Je ne lui en veux pas. Bien que ça m'aie vraiment blessée. Tout au fond je veux dire. Mais comme je ne parle pas, évidemment, comment pourraient-ils savoir que je me bats. Je lui ai dit que, par exemple, mes grands parents s'étaient barré pendant 15 jours, je n'ai pas perdu 1 gramme. J'aurais pu, je l'aurais volontiers fait, d'en profiter pour jeuner comme une connasse; mais j'ai preféré mettre en pratique les conseils de la psychiatre. J'ai même réintégré les protéines. J'ai peut être pas grossi, mais bordel, c'est une putain d'avancée. De cuisiner pour moi. De planifier des menus et de les respecter. Vous me direz, c'est pas grand chose....mais vous n'êtes pas dans ma tête. Et pour moi, c'est la guerre. Rien que de foutre une assiette à table m'emmerde. Mais je l'ai fait. Pourtant il n'y avait personne pour me pousser à le faire. Et les yahourts maman, les fameux yahourts. Dis toi que pour moi, c'est comme si, 3 fois par jour, je me disais, tiens, je vais me bouffer un petit pot de nutella, hmmm! Ou un bol d'huile, pareil! Qui en aurait envie? Alors peut être que non, je ne les mange pas, mais au moins, je me fais des repas équilibrés. Et perso, je trouve ça encore mieux. Plus sain encore. Bref, on en a rien à foutre. Je m'en fous de ton avis. Mais je veux pas que tu me gueules dessus parceque je me roule dans la maladie c'est faux.

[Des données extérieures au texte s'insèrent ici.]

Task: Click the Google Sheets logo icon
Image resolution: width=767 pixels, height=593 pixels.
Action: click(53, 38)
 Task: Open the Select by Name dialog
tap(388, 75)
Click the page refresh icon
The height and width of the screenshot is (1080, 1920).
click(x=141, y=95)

Sinon, j'irai plus à mes rdv de psy, et j'aurais pas de vie. Là, j'ai des amis, un boulot, des études, des projets. La maladie n'est pas mon identité. Je me bats pour ça, tous les jours. Pour qu'elle ne prenne pas le dessus. Je te rappelle aussi, au passage que ce n'est pas un choix. Et que je ne suis pas anorexique mais borderline, et que j'y peux absolument rien. Il me semble aussi que j'ai fait d'énormes progrès sur la drogue. Sur le fait de manger en public. Sur le fait d'aller vers les autres. De faire ce que j'aime. Passe 2 ans non stop en foyer psychiatrique et essaie de rattrapper une vie "normale", tu verras que c'est pas si facile. Je crois que t'oublies ce qui t'arrange aussi.

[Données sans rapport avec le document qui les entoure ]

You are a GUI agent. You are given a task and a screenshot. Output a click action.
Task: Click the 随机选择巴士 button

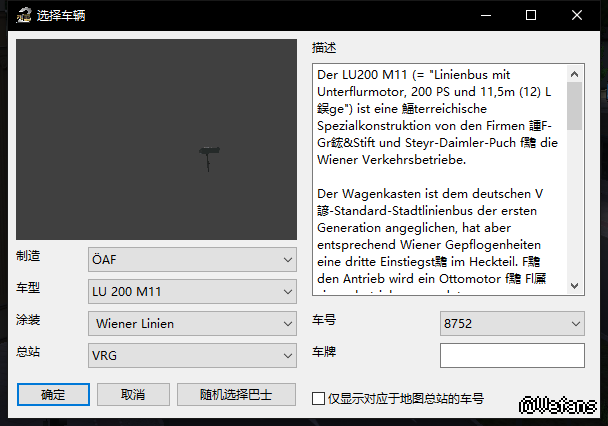point(237,394)
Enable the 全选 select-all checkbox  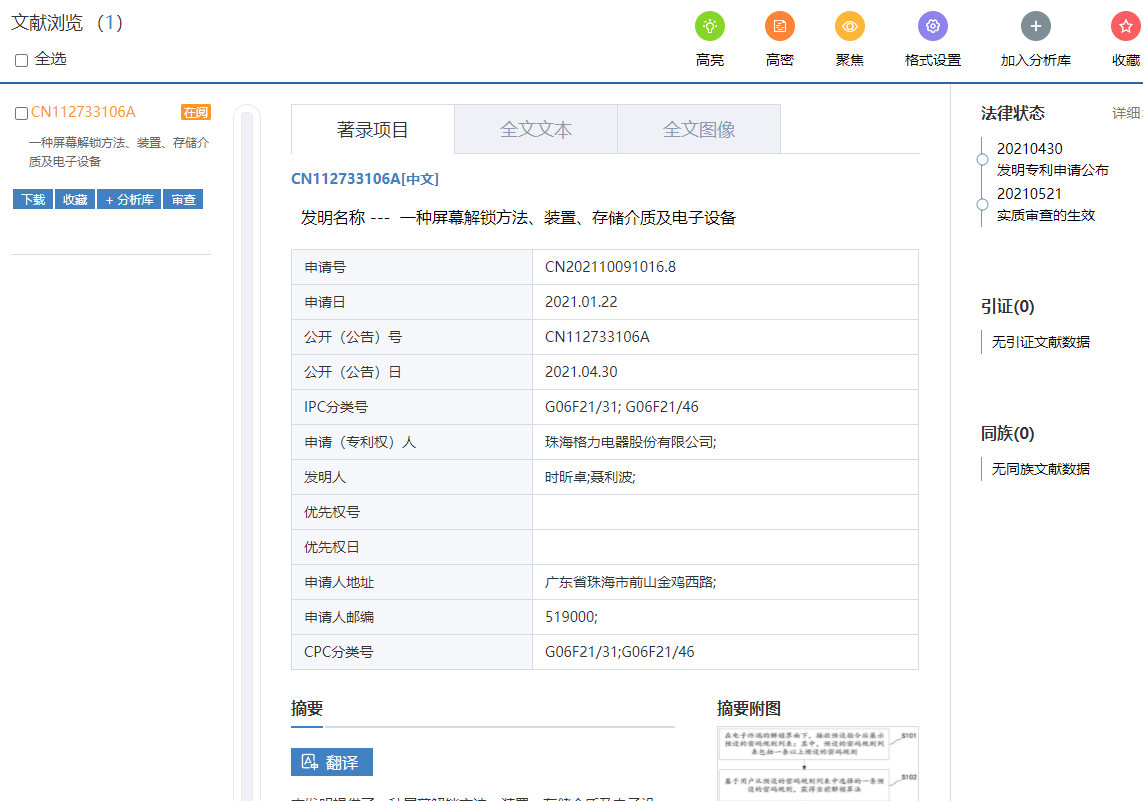(x=21, y=61)
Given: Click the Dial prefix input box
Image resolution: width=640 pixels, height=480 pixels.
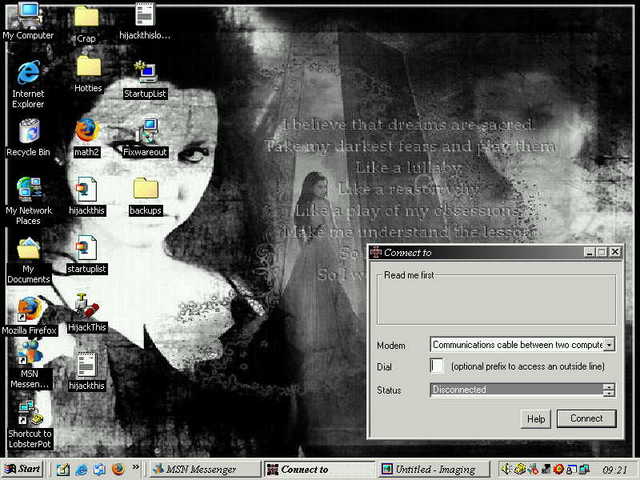Looking at the screenshot, I should tap(437, 367).
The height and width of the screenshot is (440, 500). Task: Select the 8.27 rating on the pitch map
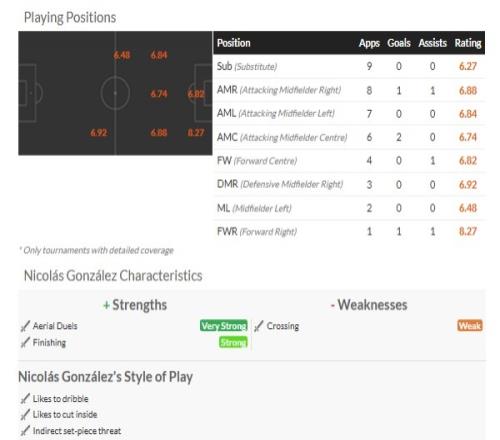click(x=196, y=133)
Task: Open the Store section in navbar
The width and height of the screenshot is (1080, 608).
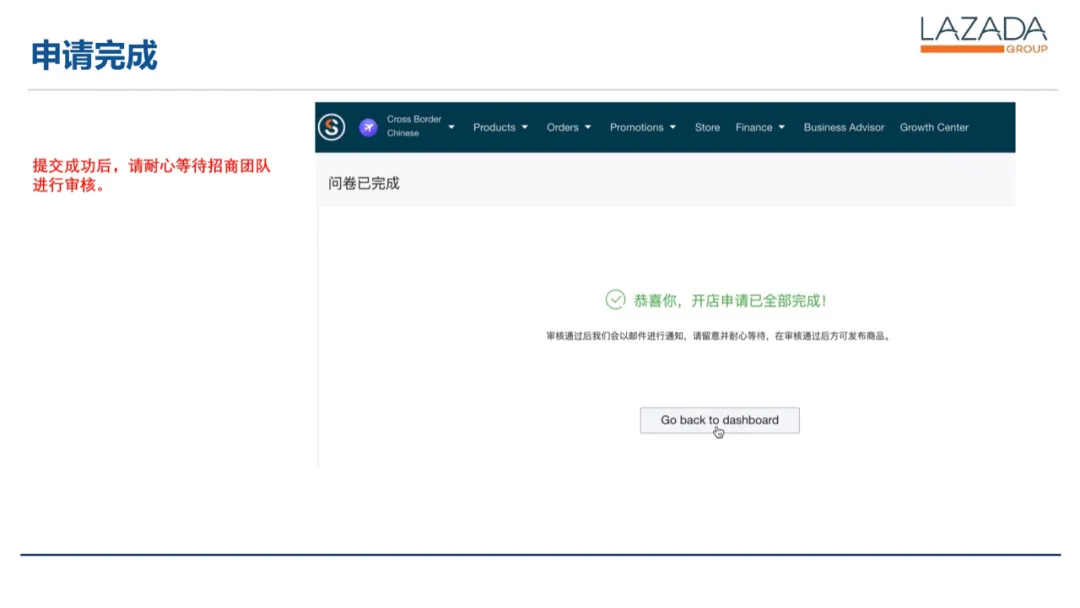Action: (x=707, y=127)
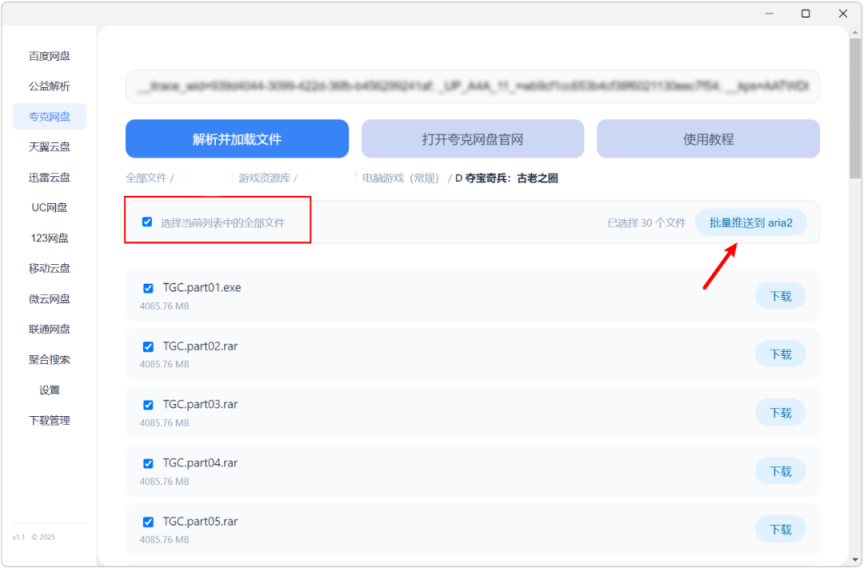Select 迅雷云盘 from the sidebar
The height and width of the screenshot is (568, 864).
coord(49,177)
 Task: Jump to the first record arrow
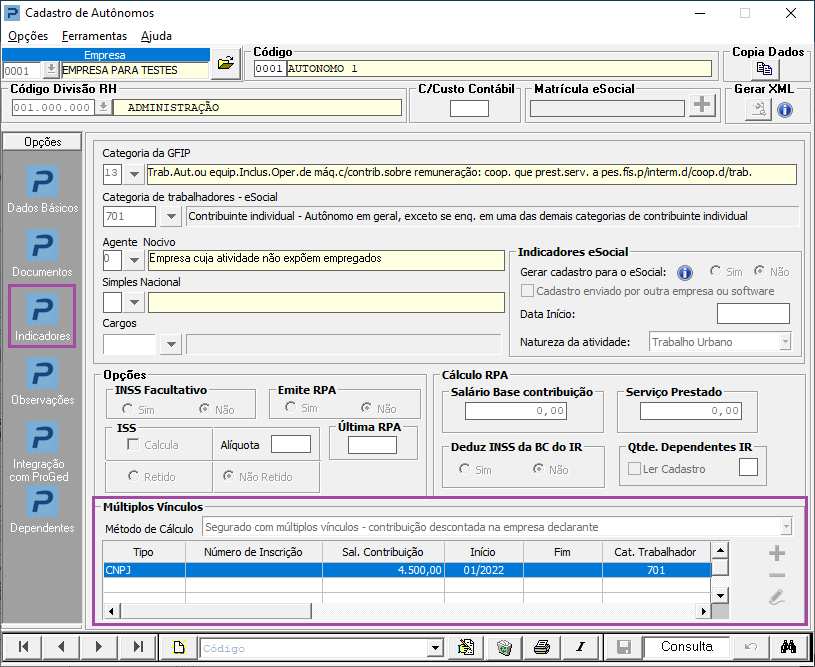pos(23,647)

Tout ça on s'en contrefout. Mais ça a débloqué pas mal de choses. Déja, on a pu discuter. Elle s'est excusée, moi aussi. Depuis, je viens dormir à la maison un peu plus souvent. J'arrive à me coucher tôt. Et je mange normalement. VRAIMENT normalement, comme eux quoi. De la viande, du riz, de la mayo, tout. Et je grossis même pas. J'ai plus à jouer, parce que les sourires c'est pour de vrai. C'est drôle. Je suis bien. Juste bien. Et je les aime, fort.